## The task
For the listing below, report all lines that hold the word "icon".

## Provided records
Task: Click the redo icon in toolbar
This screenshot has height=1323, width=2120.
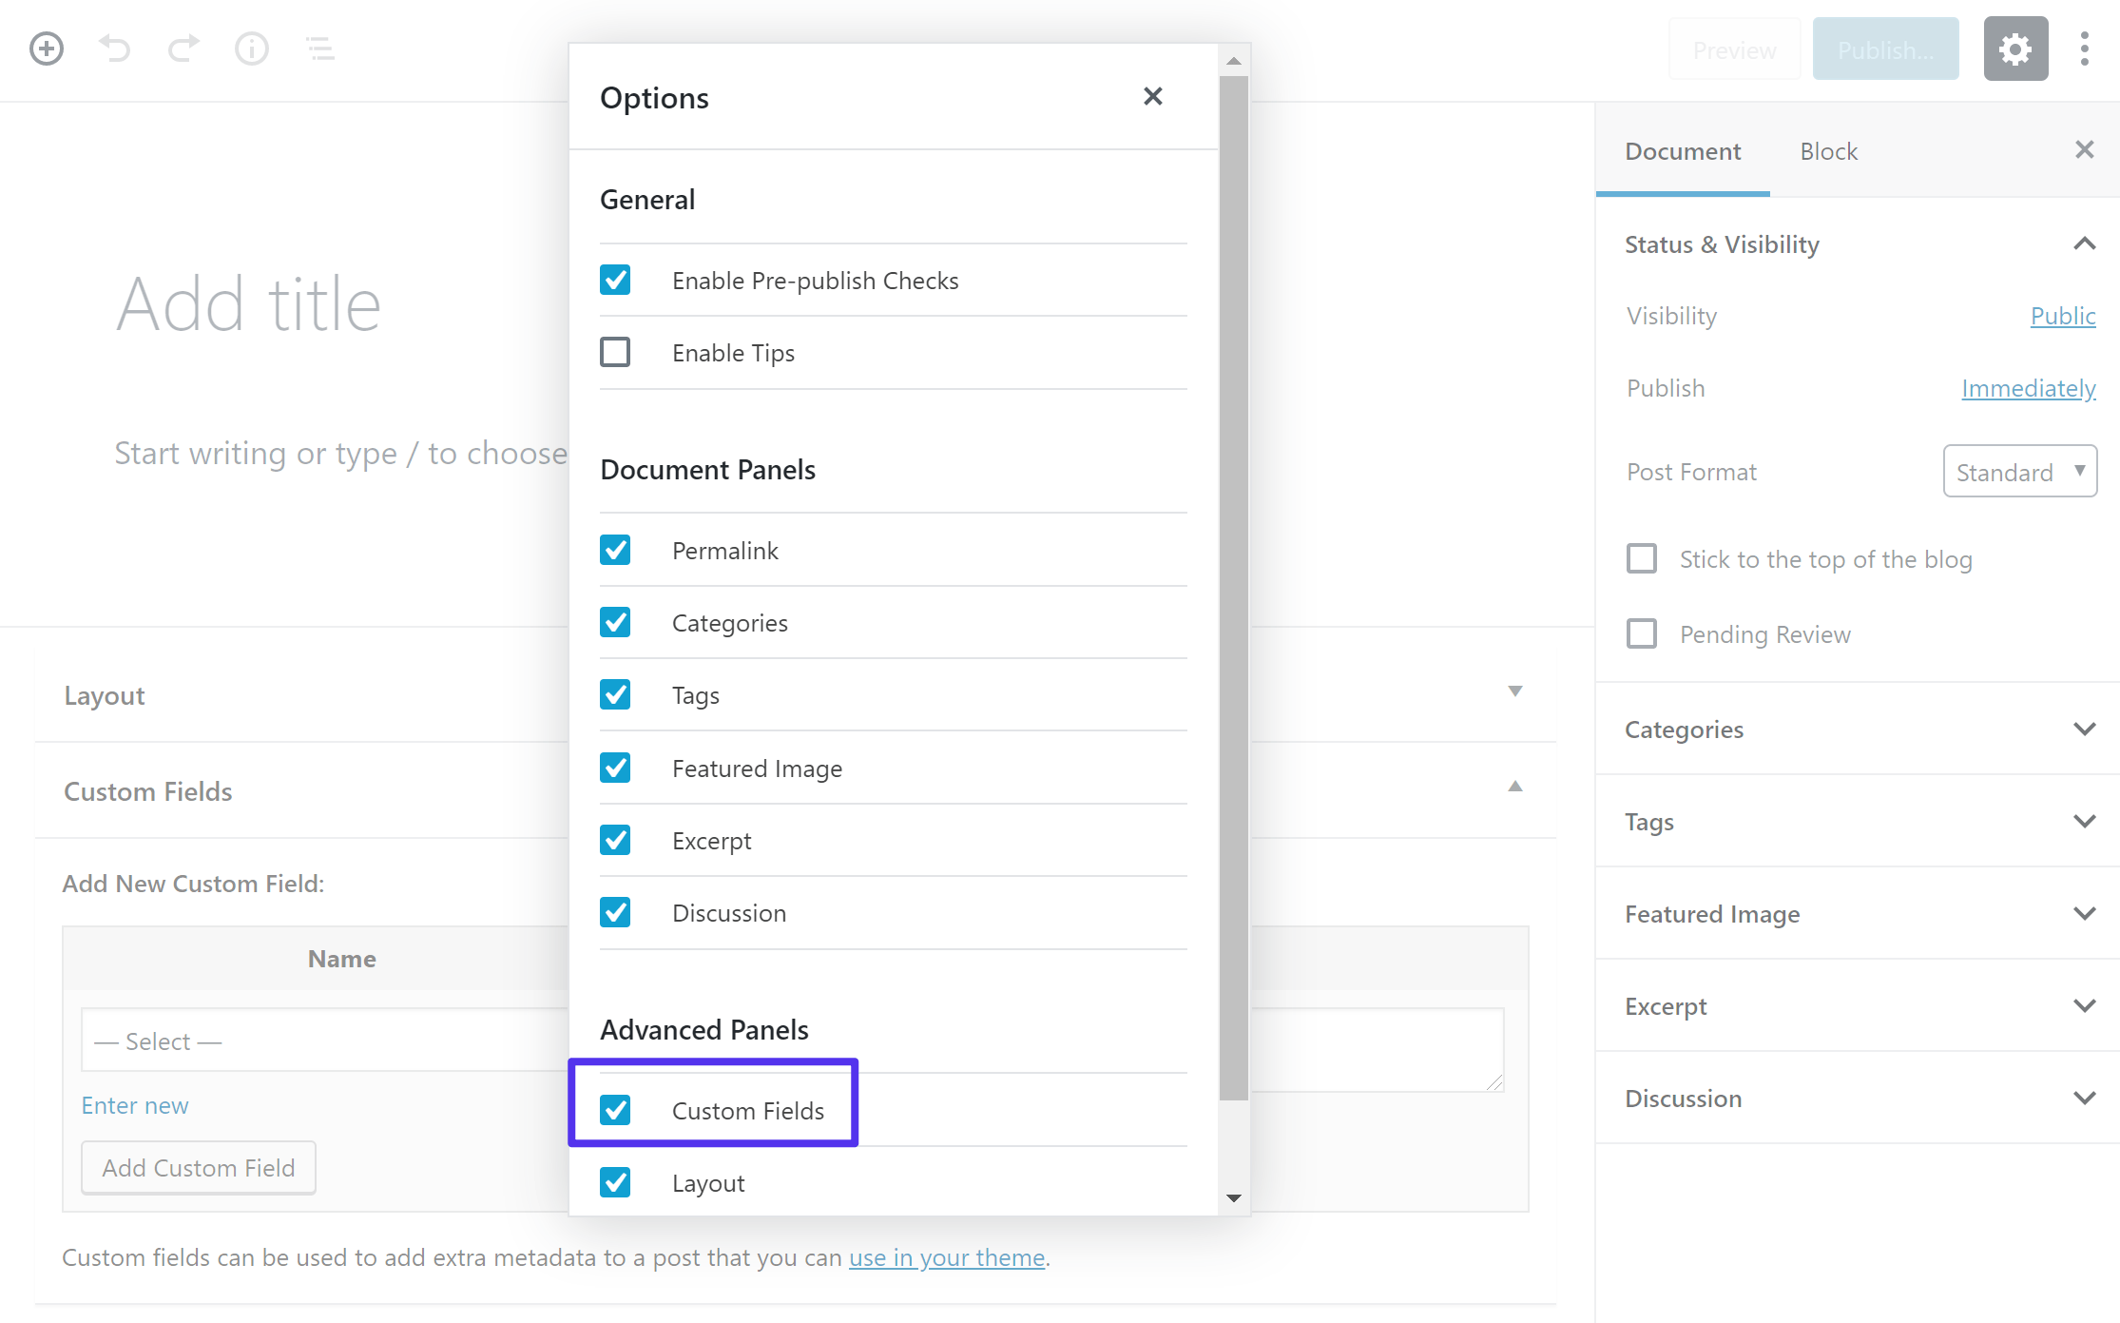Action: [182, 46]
--
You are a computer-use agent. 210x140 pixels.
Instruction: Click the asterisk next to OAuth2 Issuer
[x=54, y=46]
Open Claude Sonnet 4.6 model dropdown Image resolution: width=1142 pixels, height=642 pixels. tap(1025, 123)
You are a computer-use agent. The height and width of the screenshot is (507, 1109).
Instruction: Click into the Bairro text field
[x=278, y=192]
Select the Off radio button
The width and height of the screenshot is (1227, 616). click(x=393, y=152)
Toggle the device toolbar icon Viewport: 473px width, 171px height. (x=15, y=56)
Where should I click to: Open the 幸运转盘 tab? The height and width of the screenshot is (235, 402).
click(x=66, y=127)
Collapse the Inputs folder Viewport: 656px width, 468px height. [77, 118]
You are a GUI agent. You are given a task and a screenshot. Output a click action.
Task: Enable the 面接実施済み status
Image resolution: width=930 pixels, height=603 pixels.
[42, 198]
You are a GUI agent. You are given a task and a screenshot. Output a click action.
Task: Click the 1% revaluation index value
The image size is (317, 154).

## Written solution
Task: Click the redo icon in toolbar
Toggle the device toolbar icon Viewport: 473px width, 171px height. (x=15, y=56)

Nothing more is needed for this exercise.